Studies show that UBI allows people to spend more in their local communities, at local stores, repair shops, and service providers. This will build the economies in areas that have been stagnating in recent years.

Stay-at-home caregivers, mostly women, are rarely rewarded in the current economy. UBI will pay these people directly, rewarding hard-working mothers and others who do the necessary work of raising our children and caring for the elderly and infirmed.

Many UBI recipients will start businesses where they would otherwise have been unable to afford the time and investment.

UBI will allow many more people to do non-profit work or devote their time to arts and sciences.

Poverty and financial insecurity take a toll on the economy as well as the health of those in dire circumstances. UBI will reduce these conditions and improve the health of millions of people.

Costs of Mr. Yang’s Freedom Dividend

When considering the cost of the Freedom Dividend, we must start by asking, what does poverty cost us today?

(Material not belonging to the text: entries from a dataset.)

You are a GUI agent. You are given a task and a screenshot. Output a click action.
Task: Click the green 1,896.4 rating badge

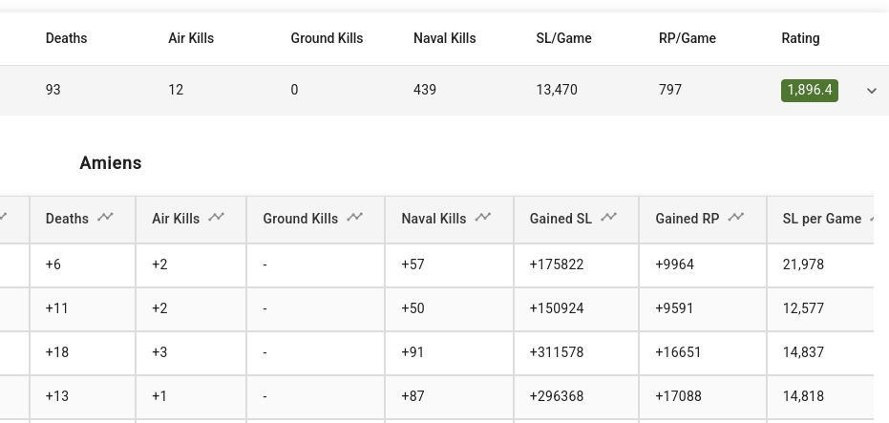point(809,91)
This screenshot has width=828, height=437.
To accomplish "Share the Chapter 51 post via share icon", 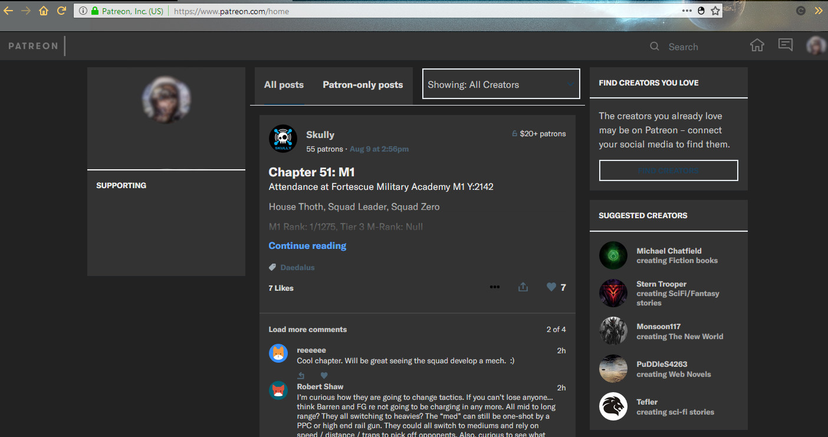I will (x=523, y=287).
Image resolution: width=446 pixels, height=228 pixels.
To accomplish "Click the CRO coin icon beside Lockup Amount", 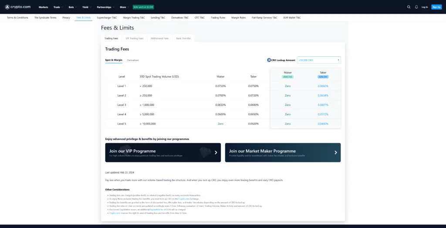I will coord(269,60).
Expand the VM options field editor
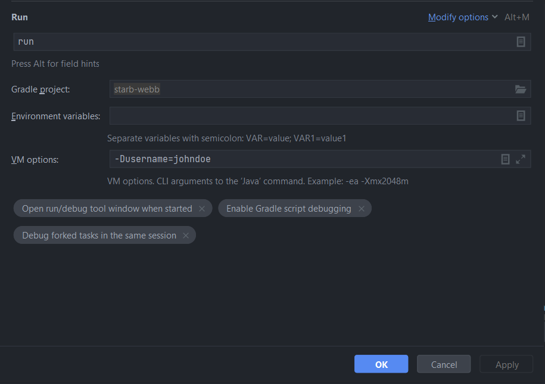This screenshot has height=384, width=545. (x=521, y=159)
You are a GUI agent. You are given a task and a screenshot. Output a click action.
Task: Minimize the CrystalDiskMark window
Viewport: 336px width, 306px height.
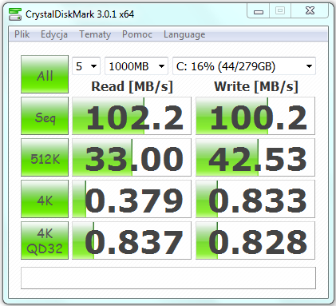(259, 11)
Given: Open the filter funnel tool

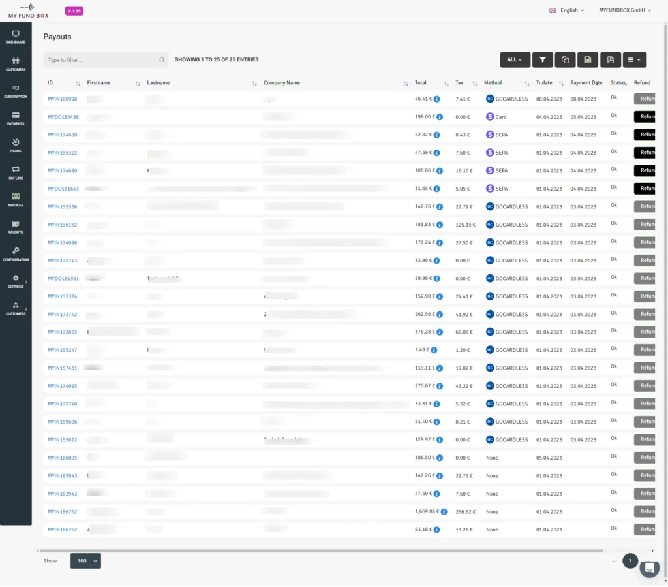Looking at the screenshot, I should point(542,59).

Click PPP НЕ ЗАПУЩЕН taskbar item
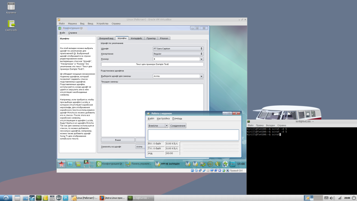(169, 164)
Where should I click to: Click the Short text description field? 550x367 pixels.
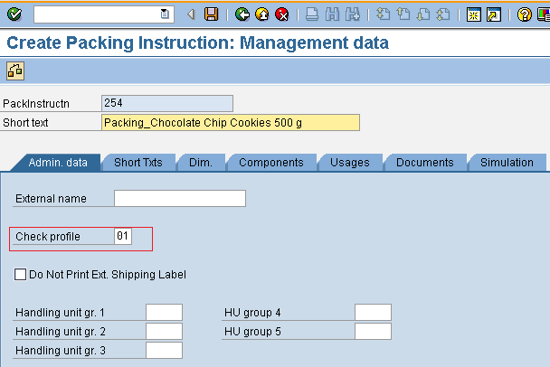pos(230,123)
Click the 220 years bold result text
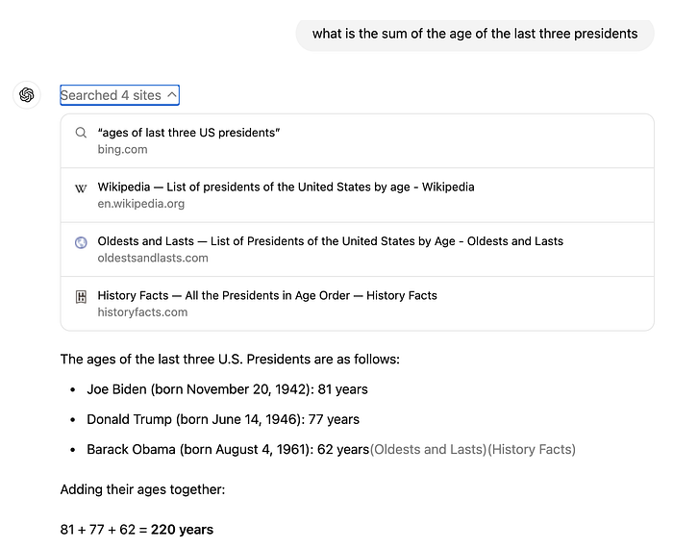673x548 pixels. coord(182,530)
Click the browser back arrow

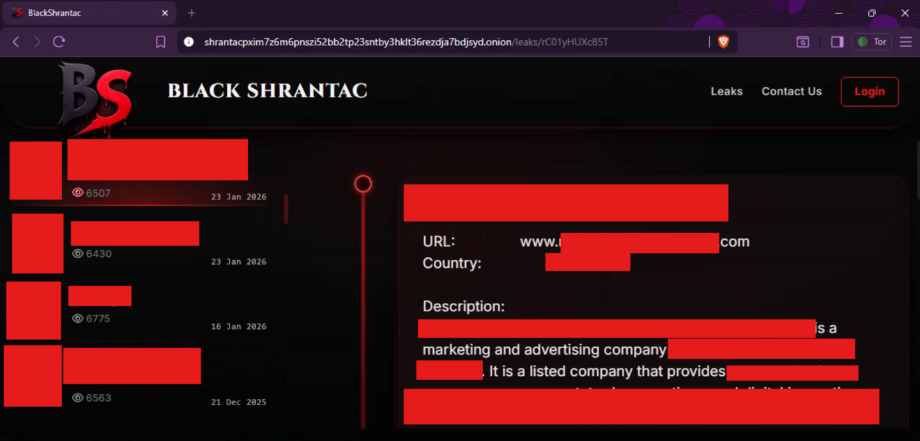[x=17, y=42]
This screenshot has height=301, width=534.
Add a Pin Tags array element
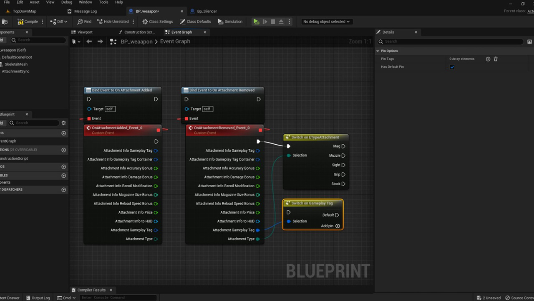tap(488, 59)
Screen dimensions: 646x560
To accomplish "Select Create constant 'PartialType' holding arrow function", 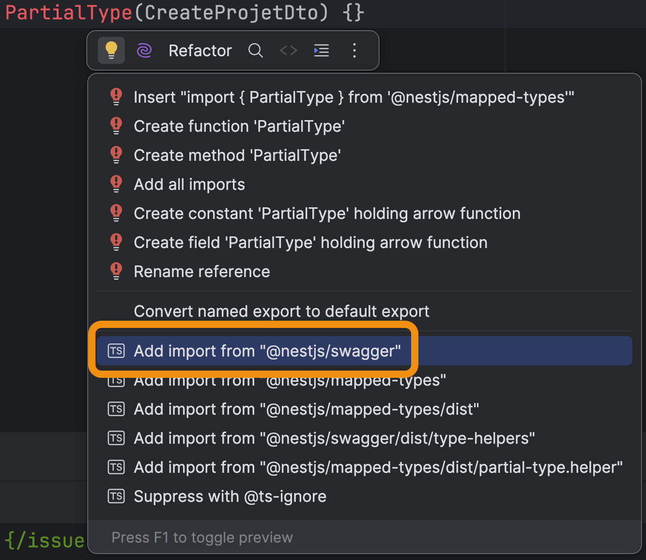I will 327,214.
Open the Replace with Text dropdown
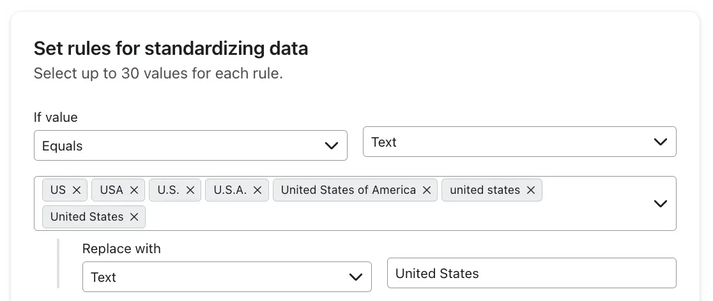 click(226, 277)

We currently spend about $500 to $600 billion per year on various welfare programs. We also spend over $1 trillion on incarceration, healthcare, homelessness, and related programs for the destitute. We spend an additional $200 billion or so on emergency room care, police services, and other indirect costs of poverty. And for all this money we spend, the problem continues to get worse.

Andrew Yang proposes a Freedom Dividend of $1,000 per month for every US citizen over the age of eighteen, regardless of income or employment status. Estimates of the direct cost come in around $2.8 trillion per year.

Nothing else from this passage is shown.